Author: Gisele Galoustian
Source: FAU
Contact: Gisele Galoustian – FAU
Image: The image is credited to Neuroscience News

Original Research: Open access.
Amphetamine Exposure during Embryogenesis Alters Expression and Function of Tyrosine Hydroxylase and the Vesicular Monoamine Transporter in Adult C. elegans” by Lucia Carvelli et al. International Journal of Molecular Sciences


Amphetamine Exposure during Embryogenesis Alters Expression and Function of Tyrosine Hydroxylase and the Vesicular Monoamine Transporter in Adult C. elegans

Amphetamines (Amph) are psychostimulants broadly used as physical and cognitive enhancers. However, the long-term effects of prenatal exposure to Amph have been poorly investigated.

Here, we show that continuous exposure to Amph during early development induces long-lasting changes in histone methylation at the C. elegans tyrosine hydroxylase (TH) homolog cat-2 and the vesicular monoamine transporter (VMAT) homologue cat-1 genes.
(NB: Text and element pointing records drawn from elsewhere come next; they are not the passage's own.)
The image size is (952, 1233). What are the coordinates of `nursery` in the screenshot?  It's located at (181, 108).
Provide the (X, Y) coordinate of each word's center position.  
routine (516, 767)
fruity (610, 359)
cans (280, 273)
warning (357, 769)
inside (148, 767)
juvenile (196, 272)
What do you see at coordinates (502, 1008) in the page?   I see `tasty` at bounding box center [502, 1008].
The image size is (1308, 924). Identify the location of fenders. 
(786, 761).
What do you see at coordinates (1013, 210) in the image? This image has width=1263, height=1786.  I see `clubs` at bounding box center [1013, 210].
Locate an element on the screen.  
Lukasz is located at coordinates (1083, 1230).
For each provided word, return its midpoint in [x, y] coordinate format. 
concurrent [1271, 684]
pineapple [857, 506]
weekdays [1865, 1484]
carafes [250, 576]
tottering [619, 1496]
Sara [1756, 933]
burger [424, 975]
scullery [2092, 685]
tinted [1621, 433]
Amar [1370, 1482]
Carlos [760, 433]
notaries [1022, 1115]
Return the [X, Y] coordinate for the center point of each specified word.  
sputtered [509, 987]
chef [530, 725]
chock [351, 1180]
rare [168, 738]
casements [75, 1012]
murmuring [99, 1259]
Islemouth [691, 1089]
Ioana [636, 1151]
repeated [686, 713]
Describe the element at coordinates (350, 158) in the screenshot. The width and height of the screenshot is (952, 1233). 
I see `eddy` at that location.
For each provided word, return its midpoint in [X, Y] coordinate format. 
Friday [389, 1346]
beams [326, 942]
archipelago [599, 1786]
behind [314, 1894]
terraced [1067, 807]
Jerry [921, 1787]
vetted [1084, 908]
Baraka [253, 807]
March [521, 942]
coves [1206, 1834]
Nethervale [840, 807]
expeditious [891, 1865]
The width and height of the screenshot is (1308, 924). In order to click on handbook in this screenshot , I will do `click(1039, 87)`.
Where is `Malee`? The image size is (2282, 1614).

These Amph-induced histone modifications are correlated with enhanced expression and function of CAT-2/TH and higher levels of dopamine, but decreased expression of CAT-1/VMAT in adult animals.

Moreover, while adult animals pre-exposed to Amph do not show obvious behavioral defects, when challenged with Amph they exhibit Amph hypersensitivity, which is associated with a rapid increase in cat-2/TH mRNA.

Because C. elegans has helped reveal neuronal and epigenetic mechanisms that are shared among animals as diverse as roundworms and humans, and because of the evolutionary conservation of the dopaminergic response to psychostimulants, data collected in this study could help us to identify the mechanisms through which Amph induces long-lasting physiological and behavioral changes in mammals.